**INSTRUCTIONS TO FOLLOW:**
Recast the records below as a numbered list, starting at the line that contains "At what (x,y)" and ending at the end of the records, and omit any blank lines and the pictures.

**RECORDED DATA:**
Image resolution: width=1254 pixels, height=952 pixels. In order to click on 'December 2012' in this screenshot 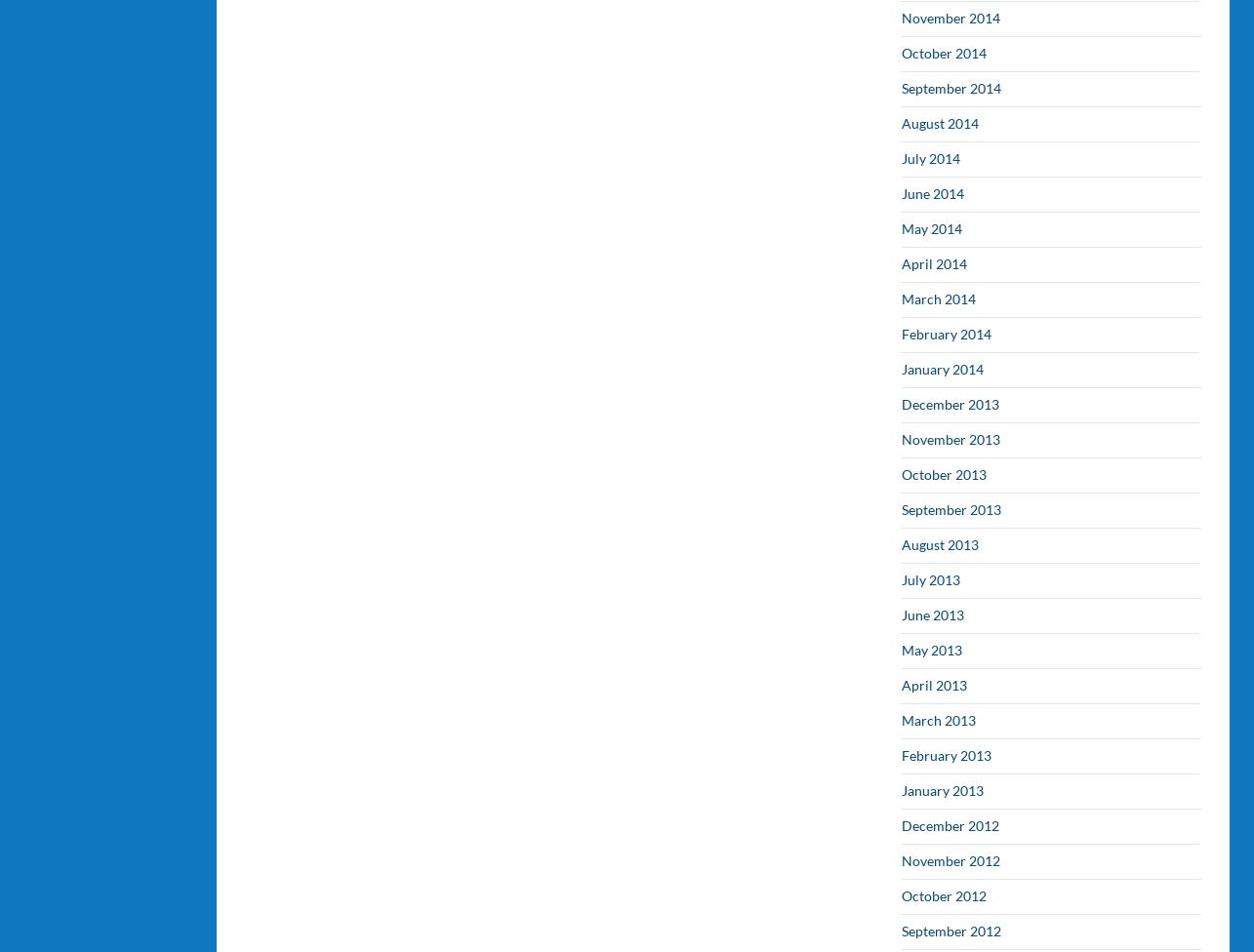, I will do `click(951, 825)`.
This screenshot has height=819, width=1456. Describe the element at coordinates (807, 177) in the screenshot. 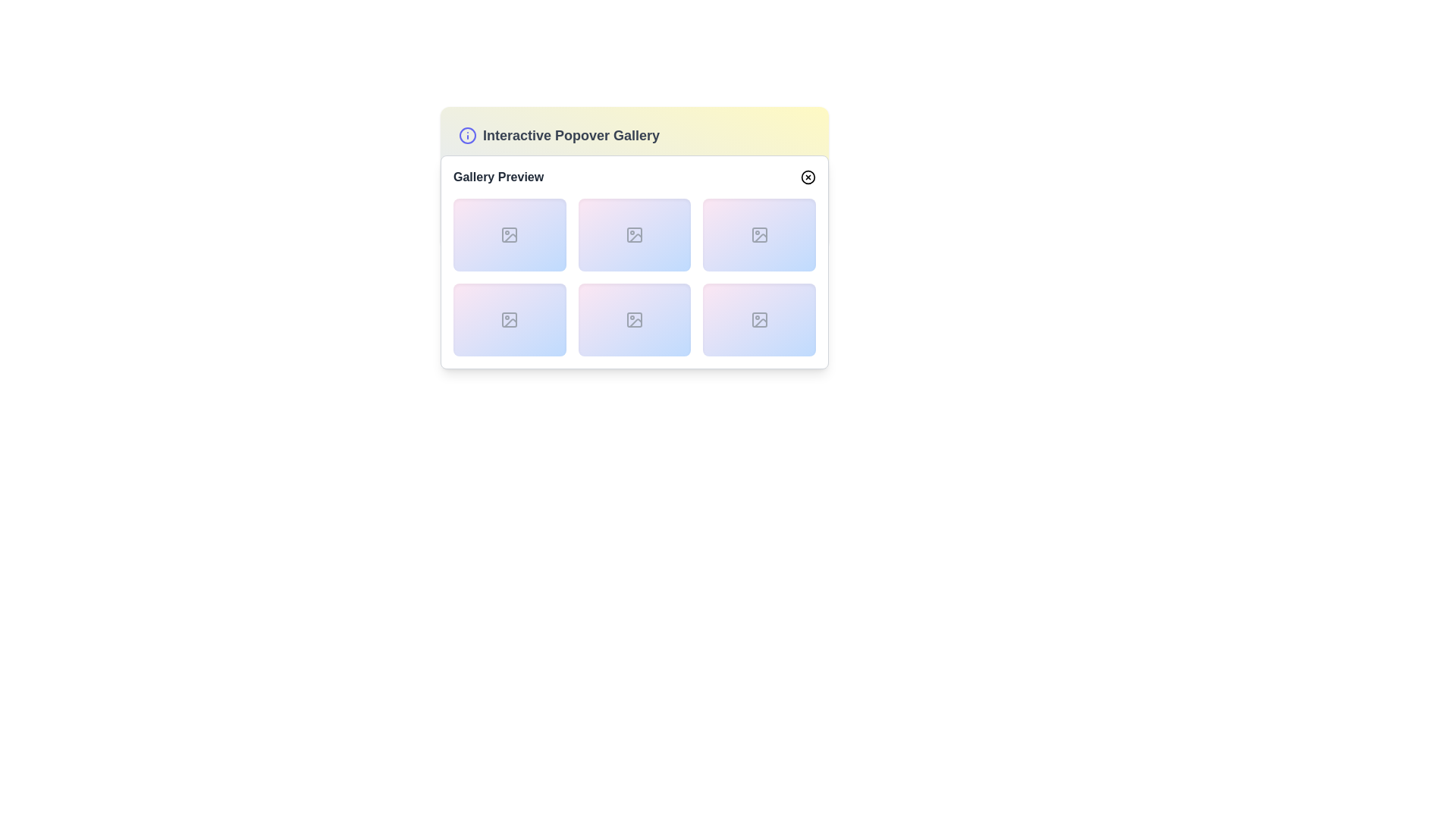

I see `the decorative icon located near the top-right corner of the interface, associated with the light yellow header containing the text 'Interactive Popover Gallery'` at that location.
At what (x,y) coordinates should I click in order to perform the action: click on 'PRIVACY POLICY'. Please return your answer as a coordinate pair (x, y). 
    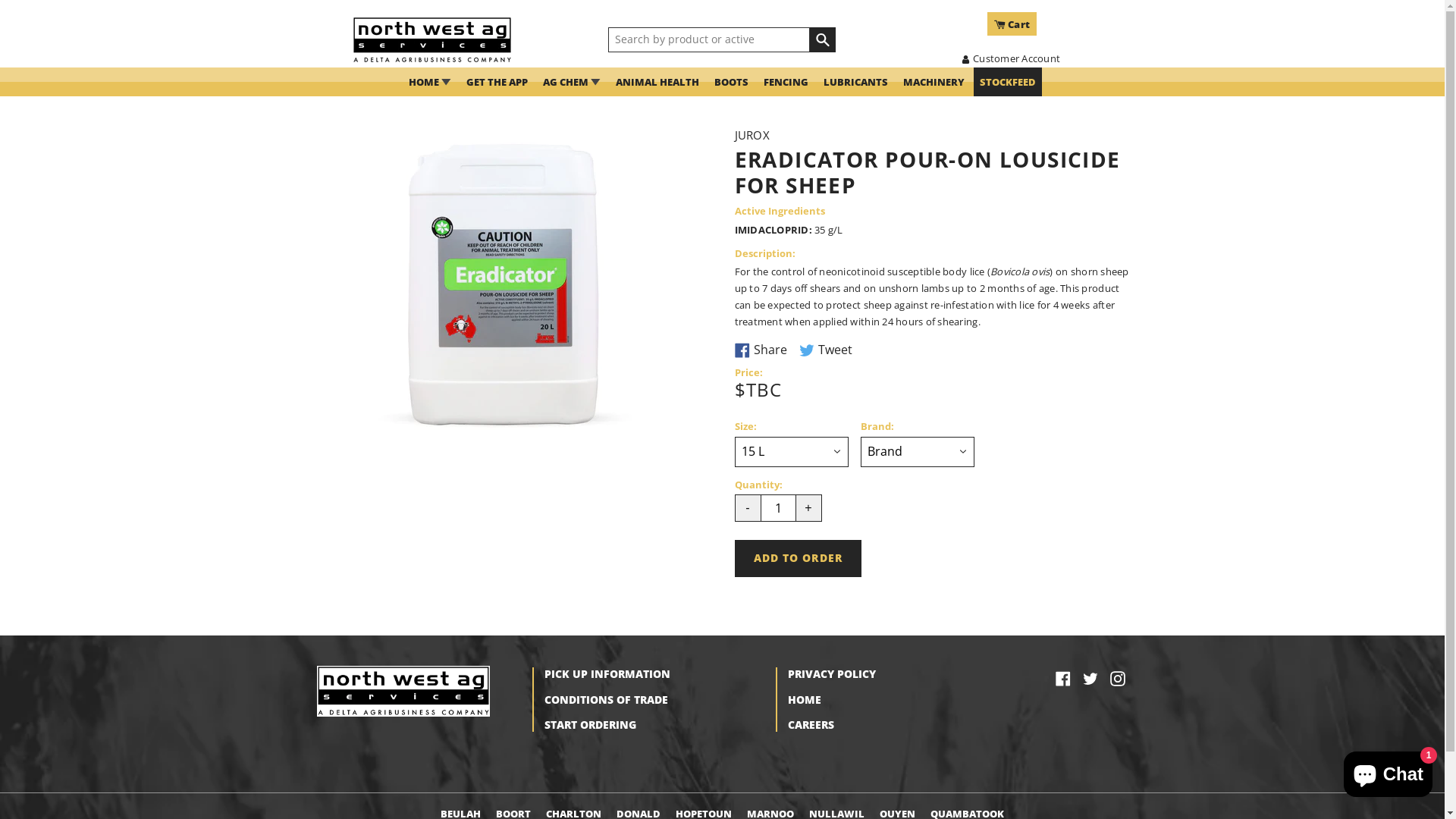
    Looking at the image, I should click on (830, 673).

**RESPONSE:**
1. At what (x,y) coordinates should I click in order to perform the action: click on 'PRIVACY POLICY'. Please return your answer as a coordinate pair (x, y). 
2.     Looking at the image, I should click on (830, 673).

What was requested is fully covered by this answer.